Transformations

Reviewed by Jerry Wasserman

These two studies overlap a little in their concern with Canadian drama, although The Emblems of James Reaney spends much more time on Reaney’s poetry and symbol systems than on his plays. One book’s argument is broadly political and the other’s metaphysical, but both Jenn Stephenson and Thomas Gerry argue the virtues of authorial approaches that allow for transformation and revitalization.

Stephenson’s Performing Autobiography won the Canadian Association for Theatre Research’s Ann Saddlemyer Award for best book on Canadian theatre in 2013, and its virtues are many. Stephenson examines nine contemporary Canadian plays as case studies to illustrate how characters performing what she calls “the looping autobiographical act of self-storying” give themselves the chance to remake their identity “and write a new future or magically even a new past.” In that sense, she argues, “autobiography is a uniquely powerful political act.” Uninterested in the way these plays might dramatize the autobiographies of their playwrights, she focuses on what she calls meta-autobiography: the journeys and discoveries of fictional characters in fictive theatrical worlds.

Stephenson creates a useful schema for distinguishing among the “nested worlds” in which the autobiographical play transpires. The autobiographical protagonist occupies “worlda,” autobiographical narrator “worldb,” and autobiographical character “worldc”—although all three are aspects of the same self. Involving movement across these and other worlds, autobiographical performance is further complicated by the actors’ real-world bodies; in the case of Ronnie Burkett’s Billy Twinkle, the real-world bodies of the living actor and his puppets.

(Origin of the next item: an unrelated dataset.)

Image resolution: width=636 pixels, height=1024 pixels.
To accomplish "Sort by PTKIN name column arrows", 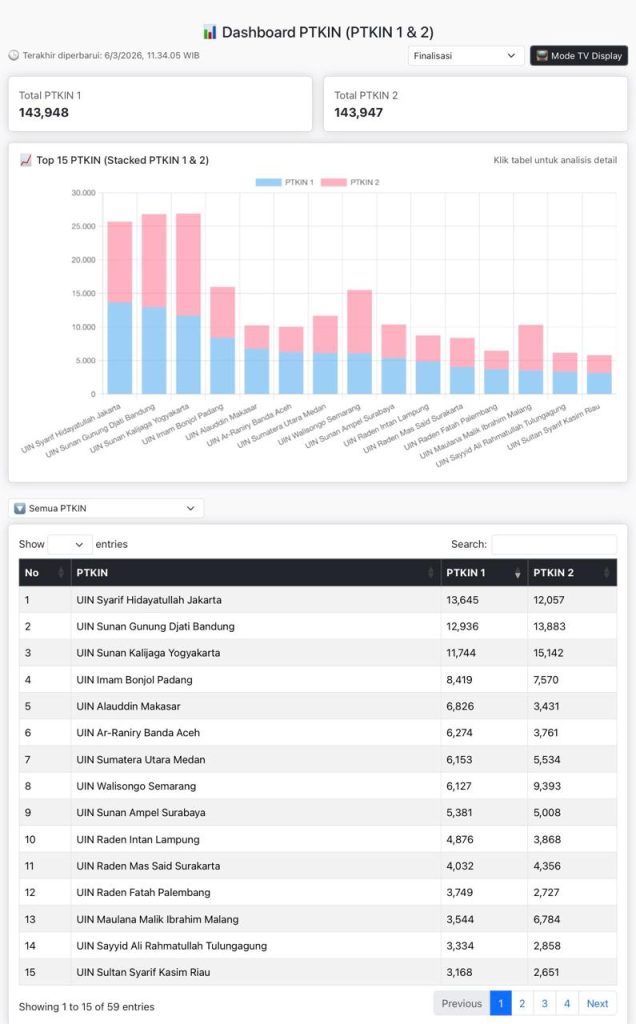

Exploring the rich complexities of very fine plays like Ronnie Burkett’s Billy Twinkle: Requiem for a Golden Boy, Judith Thompson’s Perfect Pie, Michael Healey’s The Drawer Boy, and Daniel MacIvor’s In On It, Stephenson’s detailed textual explications showcase the theatrical intelligence of the playwrights and their works while supporting her thesis about the regenerative capacity of autobiographical theatre. Even in these cases her analysis sometimes risks being bogged down in an inelegant algebraic density (“work done by the worldc narrator changes the worldd protagonist but also by extension the worldb itself”), which can dull her reader’s aesthetic feel for the play, especially if one hasn’t seen or read it. This is especially evident with the weaker plays in her study. Michael Redhill’s Goodness, Anton Piatigorsky’s Eternal Hydra, and Timothy Findley’s Shadows all suffer from an excess of cleverness that Stephenson insists on tracing in sometimes minute detail. But she is also able to extract valuable, even startling insights about theatrical narration, the use of props, and “reiteration as creation” among other things. There is great pleasure in following the path of her keen intellect.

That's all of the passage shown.